Anne Collod, Scores, extraits de Parades & Changes d’Anna Halprin © Jérôme Delatour
Anne Collod, Scores, extraits de Parades & Changes d’Anna Halprin © Jérôme Delatour

02.10.21 — 18:00

CN D Pantin

For the “Dance and Rituals” symposium, dancer and notation specialist Anne Collod will propose a danced tribute to Anna Halprin, who passed away in May 2021; a pioneer and major teacher of post-modern dance in the USA, Halprin has gained the aura of a shaman of movement over the course of her long career, notably through ritual works like Parades & Changes (1965) – which she thought of as a “ceremony of trust”. Anne Collod and a group of performers and Paris National Conservatory students will perform three “scores” from Parades & Changes in the atrium of the CND; this work is the result of a long collaboration with Halprin, whose works Collod has staged and performed multiple times from 2000 onwards.

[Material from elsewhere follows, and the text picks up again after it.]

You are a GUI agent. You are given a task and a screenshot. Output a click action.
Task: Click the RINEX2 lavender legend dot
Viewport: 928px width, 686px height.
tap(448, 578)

In 2008, Collod already presented Parades & Changes and Replays as a dialogue with Halprin and Morton Subotnick, the composer who co-created the piece. Performing this piece during the symposium will lead Collod to question its re-presentation as a contemporary ritual of remembrance and speculation.

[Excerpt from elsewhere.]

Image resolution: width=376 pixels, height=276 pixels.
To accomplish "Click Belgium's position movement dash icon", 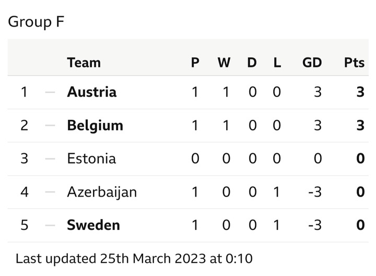I will tap(50, 125).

Anne Collod is a contemporary dancer and choreographer who has in addition developed an expertise in Labanotation, which led her to work on recreating 20th-century pieces from original scores. She co-founded the Albrecht Knust Quatuor (1993- 2001) and the “&... alters” association, in which she has worked steadily over the years with Anna Halprin. Collod was associate artist with La Briqueterie/CDC du Val de Marne from 2014 to 2017, and she is also a certified Feldenkrais practitioner.

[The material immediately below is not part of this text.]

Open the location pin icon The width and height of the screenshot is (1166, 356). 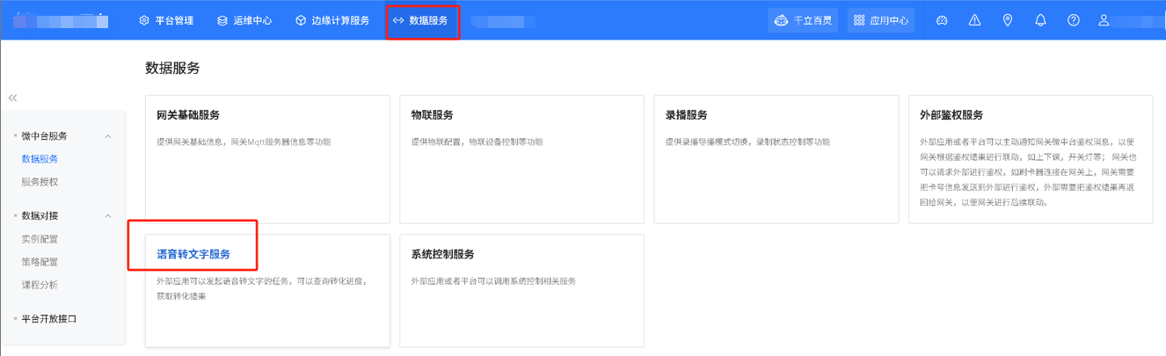1008,20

Anna Halprin, who passed away in 2021, was one of the major figures of post-modern dance in America. She was trained in modern dance between the two World Wars and started experimenting with movement with her company, the San Francisco Dancers’ Workshop, from the 1950’s onwards. In 1978, she co-founded the Tamalpa Institute with her daughter Daria, and went on to become a world-renowned dance teacher. Her work blurs the line between professional dancers and spectators, and she also developed dance therapy techniques.